DOCUMENT EXCERPT:
--- START ---
Monday, July 20, 2015

My Little Problem


Calories! The answer to my  previous post question: where am I going wrong. Already reminding me why I hate dieting, but I'm trying to ignore that thought.

I have regular oatmeal, not the package that has all the sugar (though I used to eat the stuff with all the sugar).  Then mid-day I have an apple. Then I have a lunch, usually a salad. Then another snack, usually celery with some PB for dipping or a small box of raisins. To curb cravings I munch on sugar free mints (used to be gum) and sugar free werthers caramel candy. These are all the healthy habits I developed thanks to April's experiment of healthy diet/ living.

 Dinner is where I am a disaster. Alfredo pasta, potatoes loaded with butter, and usually ice cream to follow, or sometimes just the ice cream for dinner. Whatever I'm craving and is quick is my dinner. Healthy? What healthy?

So I was surprised to realize that it's not dinner alone. My healthy choices are a great start, but I'm not there yet. If I want to enjoy a halfway decent dinner (400 calories is my goal, or I'll end up snacking all night) I need to cut out more throughout my day, such as switching out 2% milk with my oatmeal to almond milk instead.
--- END ---
COLLECTED DATA:
--- START ---
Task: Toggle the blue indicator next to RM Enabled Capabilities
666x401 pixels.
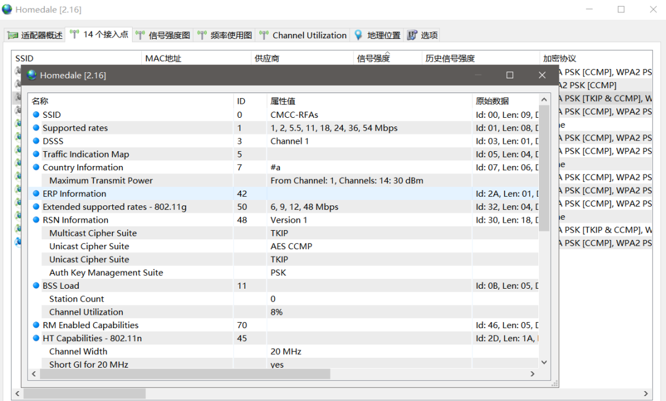Action: 36,325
--- END ---
TASKS TO PERFORM:
1 > In the diet blog post, what calorie goal is set for dinner?
2 > Please repeat the part of the diet blog post starting with "Calories! The answer" and going on through "ignore that thought.".
The material has no part in this work.

ANSWERS BELOW:
1 > 400 calories.

2 >
Calories! The answer to my  previous post question: where am I going wrong. Already reminding me why I hate dieting, but I'm trying to ignore that thought.